The role is based in Openai's San Francisco HQ and requires in-office presence, although the company values flexibility and work-life balance.
What You Will Do
- Design, build, and operate reliable infrastructure across on-prem, hybrid, shared, and product-adjacent environments
- Establish standardized infrastructure patterns that replace bespoke implementations with repeatable, auditable, secure-by-default systems
- Own the lifecycle of critical infrastructure platforms, including provisioning, deployment, upgrades, patching, recovery, and long-term reliability
- Build infrastructure-as-code and configuration management using tools such as Terraform, Chef, and Ansible
- Mature identity-adjacent and policy-enforced infrastructure, including Microsoft Entra and Azure management patterns
- Build observability, alerting, and incident response mechanisms that improve availability, recoverability, and operational confidence
- Automate high-toil and high-risk workflows with guardrails, progressive rollout patterns, and safe rollback paths
- Translate incidents, design reviews, and operational learnings into durable fixes, reusable patterns, and stronger technical standards
What We Are Looking For
- 10+ years of hands-on experience operating and architecting mission-critical infrastructure in high-reliability environments
- Experience as the senior technical owner for the design and maturation of complex on-prem, hybrid, or cloud-integrated systems
- Strong background in Site Reliability Engineering principles, with a focus on security and scalability
- Experience with infrastructure-as-code and configuration management tools such as Terraform, Chef, and Ansible
- Strong understanding of identity and access management principles, including Microsoft Entra and Azure management patterns
- Experience with automation tools and scripting languages, such as Python and PowerShell
- Strong communication and collaboration skills, with the ability to work effectively with cross-functional partners
Nice to Have
- Experience operating infrastructure for R&D or specialized labs, manufacturing, or other safety-critical environments
- Experience with fleet, endpoint, or virtual desktop platforms such as FleetDM, Chef, or Azure Virtual Desktop
- Experience with cloud-based infrastructure, including AWS and Azure
- Strong understanding of security and compliance principles, including GDPR and HIPAA
Benefits and Perks
- Competitive salary and benefits package
- Opportunities for career growth and professional development
- Collaborative and dynamic work environment
- Flexible working hours and remote work options
- Access to cutting-edge technology and tools
- Comprehensive health and wellness programs
- Generous PTO and holiday allowance
- Professional development budget and conference attendance opportunities
How to Stand Out
- Ensure you have a strong understanding of Site Reliability Engineering principles and how they apply to security and scalability.
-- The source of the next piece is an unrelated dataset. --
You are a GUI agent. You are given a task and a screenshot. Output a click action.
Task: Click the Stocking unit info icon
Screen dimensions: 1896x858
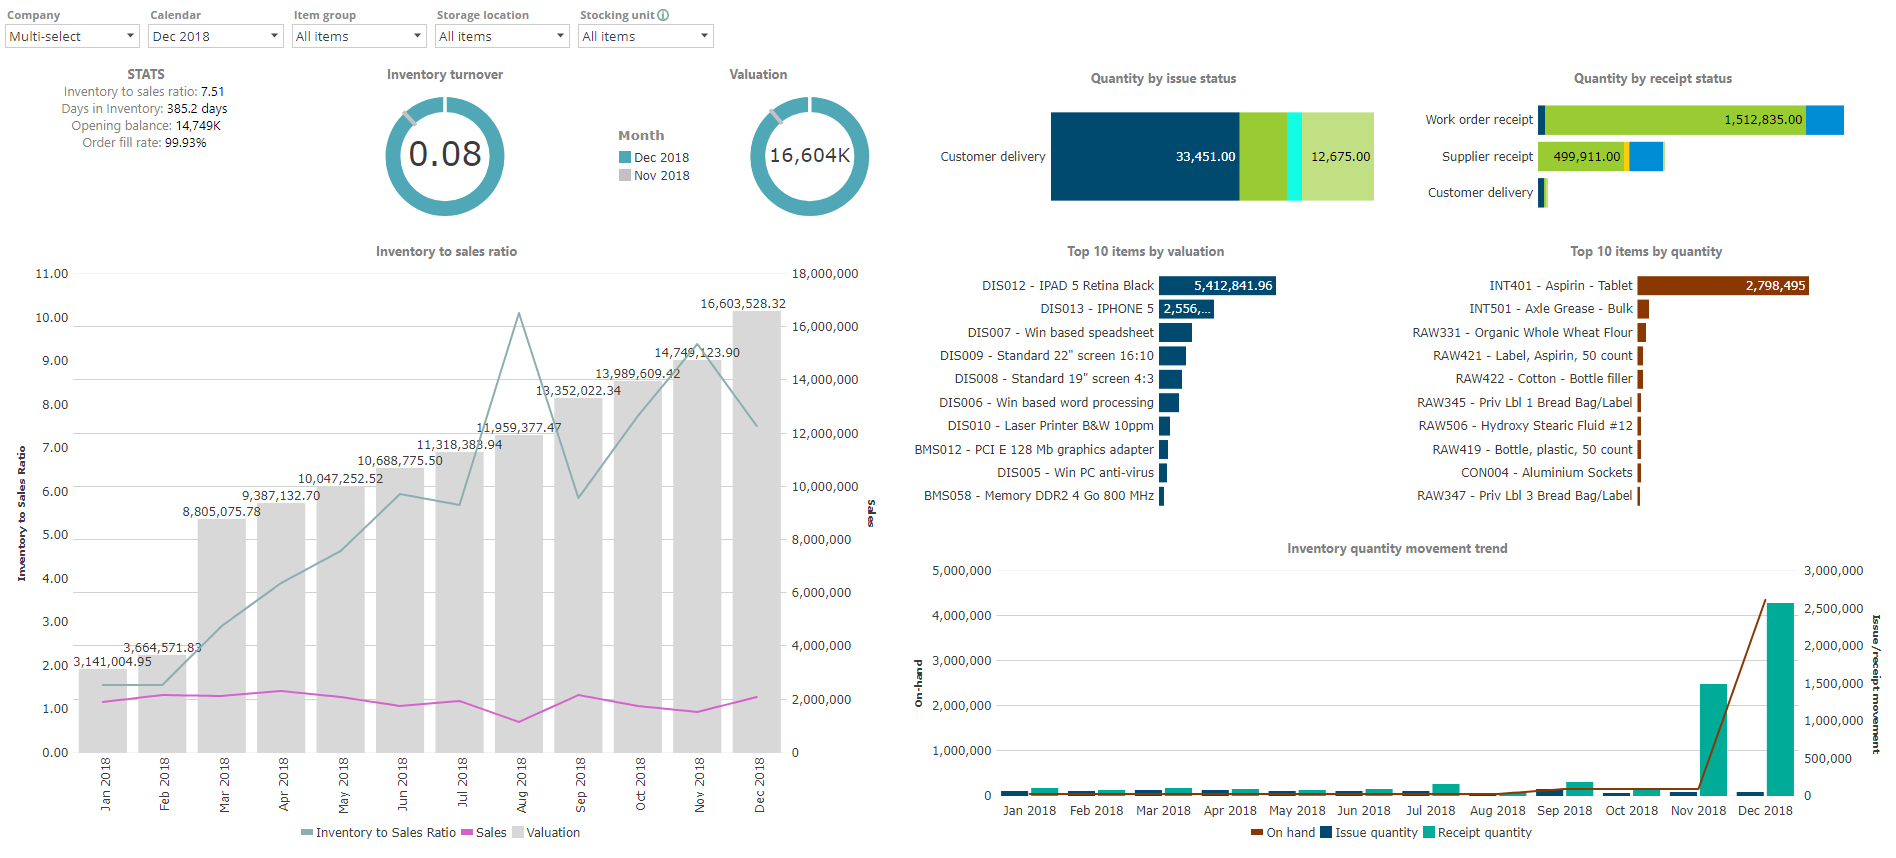tap(663, 15)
- Be prepared to showcase your experience with infrastructure-as-code and configuration management tools, such as Terraform and Ansible.
- Highlight your ability to work collaboratively with cross-functional partners, including security, identity, and platform teams.
- Emphasize your experience with automation tools and scripting languages, such as Python and PowerShell.
- Be prepared to discuss your approach to incident response and how you would handle a critical infrastructure failure.
- Make sure your resume and online profiles are up-to-date and showcase your technical skills and experience.
- Research Openai's company culture and values, and be prepared to discuss how you would contribute to and thrive in this environment.
This is a remote position listed on WFA Digital, the platform for professionals who work from anywhere. Browse more remote jobs across all categories.